━━ Text section ━━

Educational Research Analysts  December 2000 Newsletter 

 Contents:


We have the ammunition

U.S. History Textbook SHOWDOWN

How politi­cally correct, how pro-big gov­ern­ment, how anti-free market will the next generation of U.S. History textbooks be? Major public school textbook publish­ers will soon put finishing touches on these, for submission to Texas early in 2002. Those books will be far too long for teachers actually to read before choosing one. But they will undergo our toughest scrutiny ever, using our expanded stan­dard review criteria (see below) to document our ratings. Informed mainstream educators will reject extremist U.S. History texts.

For example, in one current U.S. History book, removal of the Cherokees (104 stu­dent text lines) is almost twice as impor­tant as the War of 1812 (58 lines), more than four times as impor­tant as the Monroe Doctrine (24 lines), and infinitely more important than Jackson's war against the Bank of the U.S. (zero lines). American WWII military action in Europe (161 lines) is only about half as important as discri­mina­tion in the U.S. from 1941-45 (317 lines). Male-female sex roles in the 1950s are as important as the Korean War (97 lines each). We could go on.

━━━
━━ Entries supplied ━━

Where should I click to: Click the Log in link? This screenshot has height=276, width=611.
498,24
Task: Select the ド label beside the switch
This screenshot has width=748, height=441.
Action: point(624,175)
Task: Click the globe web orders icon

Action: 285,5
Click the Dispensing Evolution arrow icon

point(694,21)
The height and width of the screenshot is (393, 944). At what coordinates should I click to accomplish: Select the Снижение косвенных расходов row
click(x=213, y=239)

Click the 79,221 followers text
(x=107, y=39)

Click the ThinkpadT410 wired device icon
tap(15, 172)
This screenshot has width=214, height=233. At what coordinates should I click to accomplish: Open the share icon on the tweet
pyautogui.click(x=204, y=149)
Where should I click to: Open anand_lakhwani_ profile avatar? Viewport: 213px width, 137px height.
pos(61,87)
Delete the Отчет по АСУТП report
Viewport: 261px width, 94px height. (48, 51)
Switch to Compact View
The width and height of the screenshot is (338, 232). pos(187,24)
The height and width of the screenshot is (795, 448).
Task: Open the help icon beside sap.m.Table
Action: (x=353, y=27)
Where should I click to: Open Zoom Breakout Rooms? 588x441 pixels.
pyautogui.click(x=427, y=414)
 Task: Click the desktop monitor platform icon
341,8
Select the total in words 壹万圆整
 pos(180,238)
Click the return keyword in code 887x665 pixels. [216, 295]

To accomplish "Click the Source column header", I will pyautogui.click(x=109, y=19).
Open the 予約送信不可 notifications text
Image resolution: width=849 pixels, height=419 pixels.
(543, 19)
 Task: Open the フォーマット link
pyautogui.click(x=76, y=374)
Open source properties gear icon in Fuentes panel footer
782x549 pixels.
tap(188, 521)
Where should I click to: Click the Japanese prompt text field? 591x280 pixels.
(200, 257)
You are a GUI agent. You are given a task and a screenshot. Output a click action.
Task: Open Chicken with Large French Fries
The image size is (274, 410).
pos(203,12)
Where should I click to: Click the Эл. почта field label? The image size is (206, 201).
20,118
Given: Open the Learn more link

━━━

Brief A: List every topic in the newsletter that is assigned a number of student text lines, together with that number.
Brief B: Retype the newsletter's text from "How politi­cally correct, how" to "U.S. History texts." with no changes.

Exercise answer A:
- Removal of the Cherokees: 104 lines
- War of 1812: 58 lines
- Monroe Doctrine: 24 lines
- Jackson's war against the Bank of the U.S.: zero lines
- American WWII military action in Europe: 161 lines
- Discrimination in the U.S. from 1941-45: 317 lines
- Male-female sex roles in the 1950s: 97 lines
- Korean War: 97 lines

Exercise answer B:
How politi­cally correct, how pro-big gov­ern­ment, how anti-free market will the next generation of U.S. History textbooks be? Major public school textbook publish­ers will soon put finishing touches on these, for submission to Texas early in 2002. Those books will be far too long for teachers actually to read before choosing one. But they will undergo our toughest scrutiny ever, using our expanded stan­dard review criteria (see below) to document our ratings. Informed mainstream educators will reject extremist U.S. History texts.